Tekst źródłowy:
━━━━━━━━━━

Piątek, 13 września 2013 · dodano: 13.09.2013 | Komentarze 0

Do ksero i do zusu. Poleciałam szybko, kolejki w zusie żadnej, nareszcie się obudziłam, bo dziś z rana byłam nieprzytomna. Klusek się zbiesił i wstał o 7. Nie ma takiej godziny!

  • DST 72.97km
  • Teren 0.20km
  • Czas 03:24
  • VAVG 21.46km/h
  • Sprzęt Pradziadek
  • Aktywność Jazda na rowerze
Uczestnicy

Wycieczka do Arkadii

Poniedziałek, 9 września 2013 · dodano: 09.09.2013 | Komentarze 7

Dziś pedałowało się naprawdę lekko. Jak nigdy wiatr wiał albo w plecy, albo lekko z boku. tylko krótki odcinek mieliśmy bocznym mordewindem, bo Tomi jakoś ponawigował nie tam gdzie trzeba i musieliśmy zrobić pętelkę. Wracaliśmy przy słabym wietrze z Arkadii przez Miedniewice, trochę padało, ale szybko przeszło. Uciekliśmy chmurze. W Miedniewicach zaczął wiać mocniejszy wiatr, ale podczas jazdy nie przeszkadzał, bo zmienił kierunek w ciągu dnia na bardziej korzystny z naszego punktu widzenia.
Po jeżdżeniu po górach jazda po płaskim jest taka lekka! Oczywiście musieliśmy się zatrzymać na mały popas w Miedniewicach, w końcu to sanktuarium Świętej Rodziny przy posiłku ;)

A po Nieborowie i Arkadii pieszo, rowerki odpoczywały w krzakach :)



  • DST 66.41km
  • Teren 19.00km
  • Czas 03:56
  • VAVG 16.88km/h
  • VMAX 31.20km/h
  • Sprzęt Pradziadek
  • Aktywność Jazda na rowerze
Uczestnicy

Jak te dwa łosie po sajgonkach

Sobota, 7 września 2013 · dodano: 07.09.2013 | Komentarze 3

Celem trasy było dojechanie do Grodziska i pokręcenie się po okolicy. Odwiedziliśmy kilka miłych miejsc pt. krzaki ze starymi samochodami, krzaki z żabami i ptakami (no i pokaźny trawniczek oraz kanie), krzaki z kładką, krzaki z ruiną perfumerii, krzaki z rowem przeciwczołgowym (dla odmiany te ostatnie bez skrzynki) i piaskownica na wydemce ze skrzynką. I jeszcze zajefajne przedszkole z pajacykami. A ja cały czas głodna. Co prawda mieliśmy placki z jabłkami, ale chyba ostatnio jestem jakas niedożarta, bo mi było mało. I tu dochodzimy do historii z łosiami.

━━━━━━━━━━

Zadanie a: Przetłumacz na angielski to zdanie z tekstu źródłowego: „Wracaliśmy przy słabym wietrze z Arkadii przez Miedniewice, trochę padało, ale szybko przeszło.”

━━━━━━━━━━

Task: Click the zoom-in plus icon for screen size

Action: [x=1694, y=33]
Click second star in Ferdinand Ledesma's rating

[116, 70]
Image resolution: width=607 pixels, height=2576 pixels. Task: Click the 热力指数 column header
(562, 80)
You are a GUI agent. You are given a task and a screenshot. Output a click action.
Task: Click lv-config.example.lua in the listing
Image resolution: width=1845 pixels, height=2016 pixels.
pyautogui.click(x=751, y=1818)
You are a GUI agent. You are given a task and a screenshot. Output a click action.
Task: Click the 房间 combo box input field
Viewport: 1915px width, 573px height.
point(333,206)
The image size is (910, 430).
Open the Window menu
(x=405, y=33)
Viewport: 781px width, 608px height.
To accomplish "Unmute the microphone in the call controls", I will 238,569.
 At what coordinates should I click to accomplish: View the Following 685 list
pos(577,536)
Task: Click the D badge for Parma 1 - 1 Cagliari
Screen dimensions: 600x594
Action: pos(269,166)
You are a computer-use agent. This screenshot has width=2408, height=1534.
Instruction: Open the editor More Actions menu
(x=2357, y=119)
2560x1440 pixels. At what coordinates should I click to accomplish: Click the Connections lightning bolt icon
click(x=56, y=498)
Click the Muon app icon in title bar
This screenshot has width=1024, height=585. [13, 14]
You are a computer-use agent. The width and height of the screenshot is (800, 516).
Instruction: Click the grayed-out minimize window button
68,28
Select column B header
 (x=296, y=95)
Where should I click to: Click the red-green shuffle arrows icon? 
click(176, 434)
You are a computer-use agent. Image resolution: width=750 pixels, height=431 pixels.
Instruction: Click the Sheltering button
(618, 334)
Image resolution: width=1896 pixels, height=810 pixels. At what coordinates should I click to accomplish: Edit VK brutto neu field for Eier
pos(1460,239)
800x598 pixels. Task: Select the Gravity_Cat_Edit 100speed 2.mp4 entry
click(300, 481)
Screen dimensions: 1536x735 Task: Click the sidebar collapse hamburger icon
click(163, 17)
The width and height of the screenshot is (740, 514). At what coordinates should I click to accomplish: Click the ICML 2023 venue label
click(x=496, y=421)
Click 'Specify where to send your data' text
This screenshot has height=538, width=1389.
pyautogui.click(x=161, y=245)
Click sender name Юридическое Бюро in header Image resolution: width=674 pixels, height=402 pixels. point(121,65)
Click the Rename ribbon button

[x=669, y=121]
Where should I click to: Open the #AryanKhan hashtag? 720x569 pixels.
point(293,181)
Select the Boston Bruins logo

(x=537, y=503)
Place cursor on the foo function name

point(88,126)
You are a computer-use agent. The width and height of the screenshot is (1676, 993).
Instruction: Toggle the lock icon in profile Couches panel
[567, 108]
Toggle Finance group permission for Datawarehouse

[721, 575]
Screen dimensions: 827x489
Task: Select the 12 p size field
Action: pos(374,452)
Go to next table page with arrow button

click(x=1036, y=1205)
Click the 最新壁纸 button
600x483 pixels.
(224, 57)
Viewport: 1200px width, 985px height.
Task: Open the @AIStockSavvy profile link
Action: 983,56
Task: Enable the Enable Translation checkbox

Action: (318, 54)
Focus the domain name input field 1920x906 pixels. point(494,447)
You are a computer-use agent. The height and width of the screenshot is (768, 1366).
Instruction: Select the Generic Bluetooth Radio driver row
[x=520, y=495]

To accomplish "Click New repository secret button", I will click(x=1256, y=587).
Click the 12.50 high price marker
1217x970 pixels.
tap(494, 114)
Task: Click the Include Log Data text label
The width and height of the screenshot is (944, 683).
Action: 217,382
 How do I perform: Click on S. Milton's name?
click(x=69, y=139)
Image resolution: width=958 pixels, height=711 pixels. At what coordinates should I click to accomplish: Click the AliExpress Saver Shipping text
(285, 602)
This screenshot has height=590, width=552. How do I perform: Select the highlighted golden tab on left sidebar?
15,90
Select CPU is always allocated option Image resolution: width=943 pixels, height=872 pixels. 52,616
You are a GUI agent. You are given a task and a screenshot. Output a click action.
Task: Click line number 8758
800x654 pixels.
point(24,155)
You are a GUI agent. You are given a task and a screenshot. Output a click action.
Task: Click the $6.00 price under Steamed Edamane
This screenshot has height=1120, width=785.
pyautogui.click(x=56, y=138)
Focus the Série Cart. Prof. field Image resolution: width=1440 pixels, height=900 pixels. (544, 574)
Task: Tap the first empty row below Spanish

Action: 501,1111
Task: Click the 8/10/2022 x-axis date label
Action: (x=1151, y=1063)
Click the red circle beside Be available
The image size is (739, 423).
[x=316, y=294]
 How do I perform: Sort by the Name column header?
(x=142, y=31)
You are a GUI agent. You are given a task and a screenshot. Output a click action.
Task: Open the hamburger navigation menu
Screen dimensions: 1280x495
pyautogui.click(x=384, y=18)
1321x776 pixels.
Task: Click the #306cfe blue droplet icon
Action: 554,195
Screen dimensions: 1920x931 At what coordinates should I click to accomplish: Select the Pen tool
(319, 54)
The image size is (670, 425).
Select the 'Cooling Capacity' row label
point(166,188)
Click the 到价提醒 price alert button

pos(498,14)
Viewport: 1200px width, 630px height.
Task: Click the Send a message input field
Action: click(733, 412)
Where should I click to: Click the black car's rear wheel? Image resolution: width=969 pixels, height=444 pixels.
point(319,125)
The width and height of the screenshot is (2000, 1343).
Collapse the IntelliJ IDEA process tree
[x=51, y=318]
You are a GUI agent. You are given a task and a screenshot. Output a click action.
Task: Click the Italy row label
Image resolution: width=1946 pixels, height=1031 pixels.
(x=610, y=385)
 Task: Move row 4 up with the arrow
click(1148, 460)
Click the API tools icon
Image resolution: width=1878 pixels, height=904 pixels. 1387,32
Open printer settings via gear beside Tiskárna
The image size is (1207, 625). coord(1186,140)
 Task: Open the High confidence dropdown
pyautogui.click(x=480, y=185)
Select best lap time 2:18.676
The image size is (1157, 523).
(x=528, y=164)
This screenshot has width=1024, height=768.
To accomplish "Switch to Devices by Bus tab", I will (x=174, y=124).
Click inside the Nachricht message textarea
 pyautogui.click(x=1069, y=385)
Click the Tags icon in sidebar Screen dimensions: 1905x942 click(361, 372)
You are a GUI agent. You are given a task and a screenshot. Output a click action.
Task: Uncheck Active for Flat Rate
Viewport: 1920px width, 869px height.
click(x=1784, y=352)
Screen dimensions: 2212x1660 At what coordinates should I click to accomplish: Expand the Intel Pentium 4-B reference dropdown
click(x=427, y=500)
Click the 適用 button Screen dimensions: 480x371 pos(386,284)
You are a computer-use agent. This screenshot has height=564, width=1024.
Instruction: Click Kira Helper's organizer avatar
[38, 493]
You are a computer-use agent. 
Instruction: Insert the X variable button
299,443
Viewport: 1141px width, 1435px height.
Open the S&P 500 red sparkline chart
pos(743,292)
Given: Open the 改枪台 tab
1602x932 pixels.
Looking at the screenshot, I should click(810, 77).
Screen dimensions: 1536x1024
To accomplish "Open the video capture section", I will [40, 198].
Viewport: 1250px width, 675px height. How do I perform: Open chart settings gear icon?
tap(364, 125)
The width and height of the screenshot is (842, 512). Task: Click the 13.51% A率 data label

━━━━━━━━━━

Zadanie b: Przedstaw jako tabelę Markdown fragment podanych wierszy od linii zawierającej „Image resolution: width=1896” do linii zawierającej „pyautogui.click(x=161, y=245)”, z obiema skrajnymi liniami włącznie i bez pustych linii. Tabela ma mieć kolumny „Nr” (kolejny numer) i „Linia”.

Odpowiedź a: We were riding back from Arkadia through Miedniewice in a light wind; it rained a little, but it soon passed.

Odpowiedź b:
| Nr | Linia |
|---|---|
| 1 | Image resolution: width=1896 pixels, height=810 pixels. At what coordinates should I click to accomplish: Edit VK brutto neu field for Eier |
| 2 | pos(1460,239) |
| 3 | 800x598 pixels. Task: Select the Gravity_Cat_Edit 100speed 2.mp4 entry |
| 4 | click(300, 481) |
| 5 | Screen dimensions: 1536x735 Task: Click the sidebar collapse hamburger icon |
| 6 | click(163, 17) |
| 7 | The width and height of the screenshot is (740, 514). At what coordinates should I click to accomplish: Click the ICML 2023 venue label |
| 8 | click(x=496, y=421) |
| 9 | Click 'Specify where to send your data' text |
| 10 | This screenshot has height=538, width=1389. |
| 11 | pyautogui.click(x=161, y=245) |